ACTIVITY>
Find each line below containing the word "Select" and copy it.

SUPPLIED DATA>
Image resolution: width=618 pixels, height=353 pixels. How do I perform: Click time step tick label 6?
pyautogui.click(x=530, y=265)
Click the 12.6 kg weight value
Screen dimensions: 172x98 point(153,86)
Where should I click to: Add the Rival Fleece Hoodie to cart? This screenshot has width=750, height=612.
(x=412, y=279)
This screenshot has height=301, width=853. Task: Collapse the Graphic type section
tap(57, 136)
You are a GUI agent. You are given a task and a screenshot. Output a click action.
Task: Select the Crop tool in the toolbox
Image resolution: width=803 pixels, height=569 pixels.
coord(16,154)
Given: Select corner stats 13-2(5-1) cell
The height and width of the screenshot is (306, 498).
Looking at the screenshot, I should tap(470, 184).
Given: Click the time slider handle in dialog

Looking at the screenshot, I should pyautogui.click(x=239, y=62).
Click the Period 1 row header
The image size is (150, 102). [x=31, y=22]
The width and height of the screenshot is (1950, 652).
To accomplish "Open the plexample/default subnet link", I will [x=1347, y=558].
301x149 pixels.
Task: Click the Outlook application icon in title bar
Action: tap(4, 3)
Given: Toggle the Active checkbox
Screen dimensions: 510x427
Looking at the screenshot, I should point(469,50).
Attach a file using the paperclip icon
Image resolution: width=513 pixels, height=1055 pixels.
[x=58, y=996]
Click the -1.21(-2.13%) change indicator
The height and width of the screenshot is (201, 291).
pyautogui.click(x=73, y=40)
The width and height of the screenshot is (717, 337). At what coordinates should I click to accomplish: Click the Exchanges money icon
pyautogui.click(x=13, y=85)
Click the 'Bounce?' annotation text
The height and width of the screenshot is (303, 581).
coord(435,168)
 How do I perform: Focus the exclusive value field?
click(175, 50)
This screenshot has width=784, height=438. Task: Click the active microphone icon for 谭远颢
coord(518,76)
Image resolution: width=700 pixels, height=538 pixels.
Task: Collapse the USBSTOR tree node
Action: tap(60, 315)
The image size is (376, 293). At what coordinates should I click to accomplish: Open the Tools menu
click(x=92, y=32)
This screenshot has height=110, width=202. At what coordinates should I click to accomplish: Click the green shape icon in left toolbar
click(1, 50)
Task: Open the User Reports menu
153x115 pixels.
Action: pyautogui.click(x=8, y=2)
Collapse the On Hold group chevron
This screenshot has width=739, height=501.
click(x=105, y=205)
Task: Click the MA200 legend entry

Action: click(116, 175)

TASK SOLUTION>
Task: Select the Crop tool in the toolbox
Given: Select corner stats 13-2(5-1) cell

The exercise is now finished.